Our results demonstrated that let-7a inhibits T-cell proliferation and IFN-γ secretion by down-regulating STAT3 in psoriasis.
本研究旨在探讨let-7a靶向信号转导和转录激活因子3(STAT3)对银屑病中T细胞增殖及γ干扰素(IFN-γ)分泌的影响。
2013年1月至2015年1月,本研究纳入40例银屑病患者(银屑病组)和38例接受整形手术的志愿者(对照组)。采用Pearson相关分析评估let-7a与STAT3表达之间的相关性。分离T细胞并采用不同的转染方法。进行双荧光素酶报告基因检测以证实STAT3是let-7a的靶基因。采用定量实时荧光聚合酶链反应(qRT-PCR)检测let-7a、STAT3和IFN-γ mRNA表达水平,采用蛋白质免疫印迹法测定磷酸化STAT3(pSTAT3)蛋白水平。采用细胞计数试剂盒-8(CCK-8)检测评估T细胞增殖情况。
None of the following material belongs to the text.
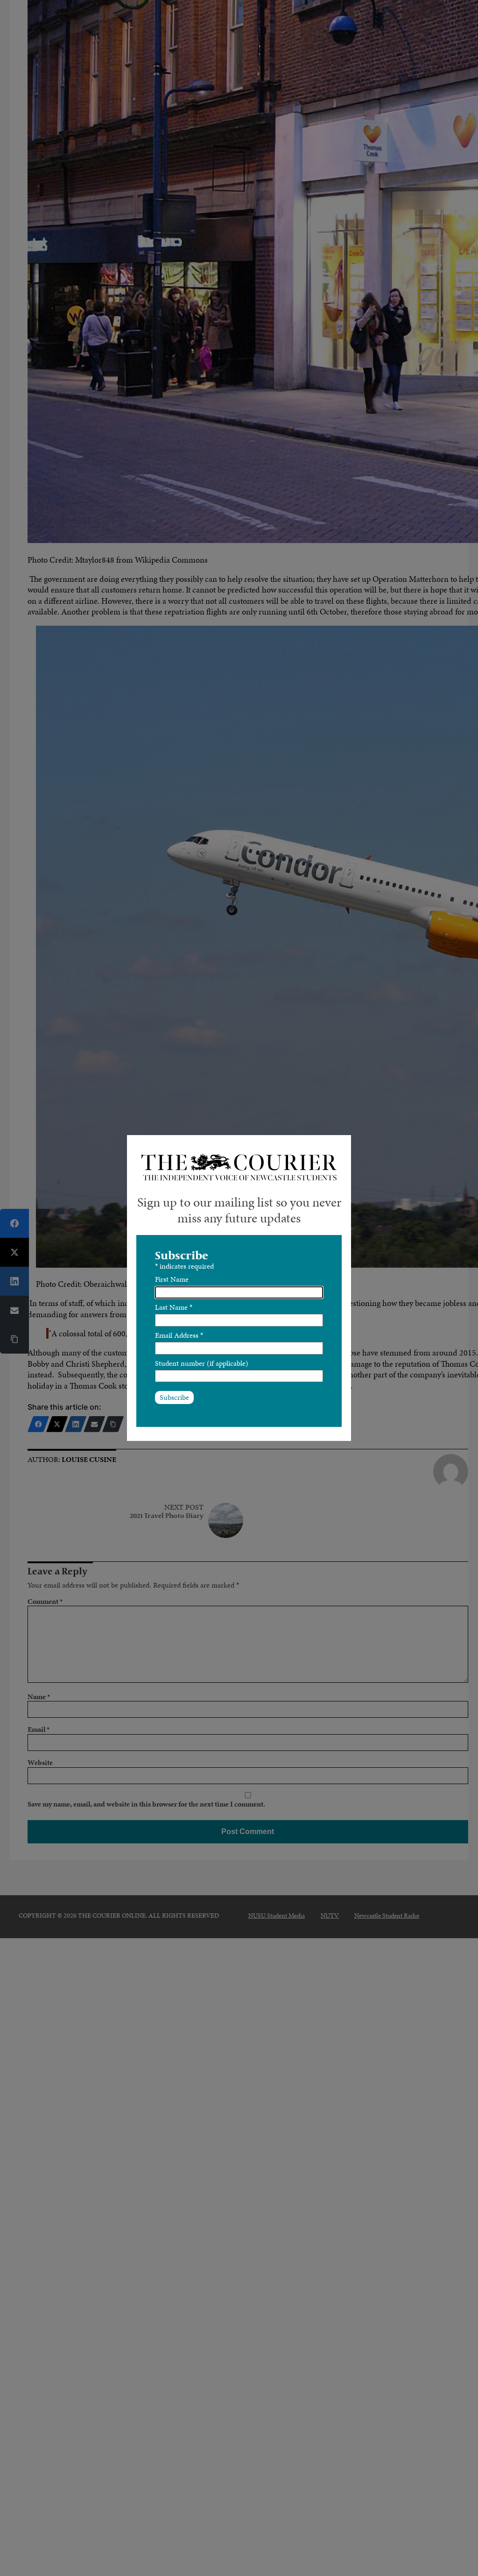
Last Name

银屑病组STAT3 mRNA和pSTAT3水平高于对照组,但let-7a表达低于对照组。Pearson相关分析表明,STAT3表达与let-7a表达呈负相关。与转染T细胞及转染无义序列的T细胞相比,转染抑制剂的T细胞表现出更高的IFN-γ mRNA表达和T细胞增殖,而与转染T细胞及转染无义序列的T细胞相比,转染let-7a模拟物的T细胞表现出更低的IFN-γ mRNA表达和T细胞增殖。这表明小干扰RNA-STAT3(siRNA-STAT3)可逆转let-7a抑制剂诱导的IFN-γ mRNA表达增加和T细胞增殖。
我们的结果表明,在银屑病中,let-7a通过下调STAT3抑制T细胞增殖和IFN-γ分泌。